In 2009 Human Rights Watch produced a report which stated that thirty-two suspected collaborators had been killed between December 2008 and April 2009 and at least 49 people from the rival Fatah movement had been shot in the legs by masked gunmen.

In March 2010 Hamas announced that it would reinstate the death penalty in the Gaza Strip. As HRW pointed out at the time:

“Most of those facing the death penalty in Gaza are affiliated with the rival Fatah movement or are people whom Hamas military courts have convicted of collaborating with Israel.”

In April 2010 two people were executed and in December of the same year three more men were convicted of ‘collaboration’ with one sentenced to death. In July 2011 two men were executed.

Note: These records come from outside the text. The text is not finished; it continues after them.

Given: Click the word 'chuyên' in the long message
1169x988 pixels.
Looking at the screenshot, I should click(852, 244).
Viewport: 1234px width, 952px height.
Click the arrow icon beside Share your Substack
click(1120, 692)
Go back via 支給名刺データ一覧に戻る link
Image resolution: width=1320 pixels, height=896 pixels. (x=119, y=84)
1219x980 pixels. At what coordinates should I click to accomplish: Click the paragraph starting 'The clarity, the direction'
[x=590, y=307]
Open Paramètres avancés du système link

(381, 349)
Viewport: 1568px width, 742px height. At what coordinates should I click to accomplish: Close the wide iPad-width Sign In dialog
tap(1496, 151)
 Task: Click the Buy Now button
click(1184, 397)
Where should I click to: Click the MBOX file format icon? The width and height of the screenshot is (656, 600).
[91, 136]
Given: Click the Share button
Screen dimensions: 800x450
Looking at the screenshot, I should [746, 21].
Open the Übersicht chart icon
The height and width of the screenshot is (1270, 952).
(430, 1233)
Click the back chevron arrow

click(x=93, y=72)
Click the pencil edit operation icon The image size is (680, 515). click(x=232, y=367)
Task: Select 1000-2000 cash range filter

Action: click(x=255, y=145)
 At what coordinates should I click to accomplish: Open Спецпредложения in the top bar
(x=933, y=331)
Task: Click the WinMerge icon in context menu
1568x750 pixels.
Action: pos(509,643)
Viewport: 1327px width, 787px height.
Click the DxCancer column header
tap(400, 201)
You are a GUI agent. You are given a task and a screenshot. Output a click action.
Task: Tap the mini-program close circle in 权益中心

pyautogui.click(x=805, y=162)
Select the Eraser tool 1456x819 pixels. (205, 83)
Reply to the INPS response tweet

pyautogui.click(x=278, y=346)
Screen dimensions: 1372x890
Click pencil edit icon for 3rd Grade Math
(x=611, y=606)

In November 2012 at least six summary executions took place with Hamas claiming responsibility in a note attached to an electricity pole. Those events got 29 words of coverage from the BBC at the time. In June 2013 the BBC failed to report on two executions and two more in May 2014 were likewise ignored. 

As Khaled Abu Toameh recently pointed out:

“Under Palestinian Authority law, all death sentences must be approved by the president of the PA. But in 2005, PA President Mahmoud Abbas issued a moratorium on death sentences – a prohibition that did not stop Hamas from pursuing executions under the pretext that the PA president was no longer a legitimate leader since his term had expired in 2009.

It is notable that the latest executions in the Gaza Strip were carried out after the formation of the Hamas-backed Palestinian “national consensus” government a few months ago. These extrajudicial executions show that despite the unity agreement between the two parties, Hamas continues to act as the sole authority in the Gaza Strip, where it has its own security forces, militias and “revolutionary courts.”

It is also ironic that Hamas has chosen to execute suspected “collaborators” at a time when it is seen as part of the “national consensus” government that continues to conduct security coordination with Israel.”

The BBC has a dismal record on reporting abuses of all kinds by both Hamas and the Palestinian Authority and it is therefore all the more notable that these two reports came about only when Hamas wanted to publicise the executions of suspected collaborators for its own purposes.

It is also remarkable that neither report ventured beyond limited reporting of the incidents themselves to inform audiences with regard to the issue of the absence of due legal process before those killings and their implications given that the Gaza Strip is – officially at least – now ruled by the Palestinian Unity Government rather than the “armed movement” as Sommerville so quaintly dubs an internationally recognized terrorist organization.